[EXCERPT PROVIDED]
Tuesday, February 09, 2010

“Much-loved book” award announced

The Wednesday Wizard, a 1991 book by Tauranga-based fantasy writer Sherryl Jordan, has won the 2010 Storylines Children’s Literature Trust’s annual Gaelyn Gordon Award for a “much-loved” book.

The Gaelyn Gordon Award
is given by Storylines to honour a work of fiction that did not win an award at the time of publication but, by remaining in print for more than five years, has won acceptance by young readers as a successful book of enduring appeal.

“While Sherryl Jordan has gone on since 1991 to win praise as an author of young adult novels, particularly in America, this early book for younger readers, a time-slip story set in medieval England, has proved itself a true classic,” says Trust chair Dr Libby Limbrick. “It also led to three sequels, also admired.”

Sherryl Jordan was the 1988 winner of the Choysa Bursary for promising writers, and has subsequently won children’s literature awards in New Zealand and overseas, mostly for her young adult fantasies Rocco, The Juniper Game, The Raging Quiet and her most recent works (both published in America) Secret Sacrament and its sequel, Time of the Eagle.

She won the 1993 Iowa Writing Fellowship and in 2001, the Storylines Margaret Mahy Medal for her contribution to children's literature in New Zealand.

The Gaelyn Gordon Award was established in memory of New Zealand fiction writer Gaelyn Gordon, who died in 1997. Previous winners have included novels and picture books by Maurice Gee, David Hill, Elsie Locke, Pamela Allen, Fleur Beale and Lynley Dodd.

[SHORT PROBLEM 1]
Do the following statements agree with the award announcement? For each, answer yes or no and quote the words of the announcement that decide it.
(a) The Wednesday Wizard was first published in 1991.
(b) Sherryl Jordan won the Choysa Bursary in 1993.
(c) Gaelyn Gordon died in 1997.
[SHORT PROBLEM 2] In the award announcement, swap "overseas" for "abroad" and write out the passage that begins at the words "Sherryl Jordan was" and stops after "and Lynley Dodd.".
[SHORT PROBLEM 3] How might the award announcement go on? Write the next part, starting after its last sentence.
The data that come next are not needed.

[INFORMATION SHOWN]
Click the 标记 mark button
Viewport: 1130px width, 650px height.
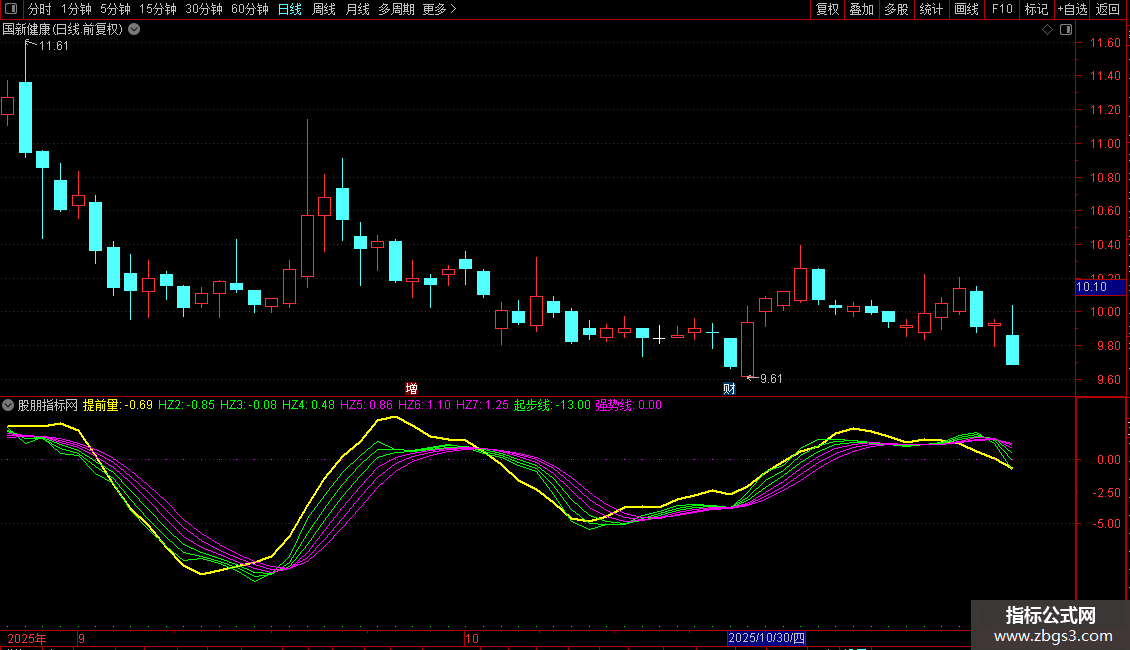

[WRITTEN ANSWER 1]
(a) Yes: "a 1991 book by Tauranga-based fantasy writer Sherryl Jordan"
(b) No: "Sherryl Jordan was the 1988 winner of the Choysa Bursary for promising writers"
(c) Yes: "who died in 1997"

[WRITTEN ANSWER 2]
Sherryl Jordan was the 1988 winner of the Choysa Bursary for promising writers, and has subsequently won children’s literature awards in New Zealand and abroad, mostly for her young adult fantasies Rocco, The Juniper Game, The Raging Quiet and her most recent works (both published in America) Secret Sacrament and its sequel, Time of the Eagle.

She won the 1993 Iowa Writing Fellowship and in 2001, the Storylines Margaret Mahy Medal for her contribution to children's literature in New Zealand.

The Gaelyn Gordon Award was established in memory of New Zealand fiction writer Gaelyn Gordon, who died in 1997. Previous winners have included novels and picture books by Maurice Gee, David Hill, Elsie Locke, Pamela Allen, Fleur Beale and Lynley Dodd.

[WRITTEN ANSWER 3]
Footnote:
The Bookman is delighted for Sherryl Jordan and takes special pleasure from her honour because it was back in 1988 when he was establishing a NZ book publishing programme at Scholastic that he signed a publishing agreement with Sherryl Jordan, in conjunction with Richard Literary Agency, after she won the Choysa Bursary. In subseqquent years The Bookman sold various foreign rights to Rocco, The Juniper Game, and The Wednesday Wizard at the Bologna Book Fair.
He regards Jordan as one of NZ's finest writers for young people and rates Rocco as her finest work and one of the best fantasy works ever published in NZ. He is especially proud to have been the book's publisher.
In the US it was published as A Time of Darkness, a title he recalls that annoyed the author at the time.

2 comments:

Lee said...

I'd agree Sherryl is one of the finest writers for young people in New Zealand..and indeed the world.

sharon lea ford said...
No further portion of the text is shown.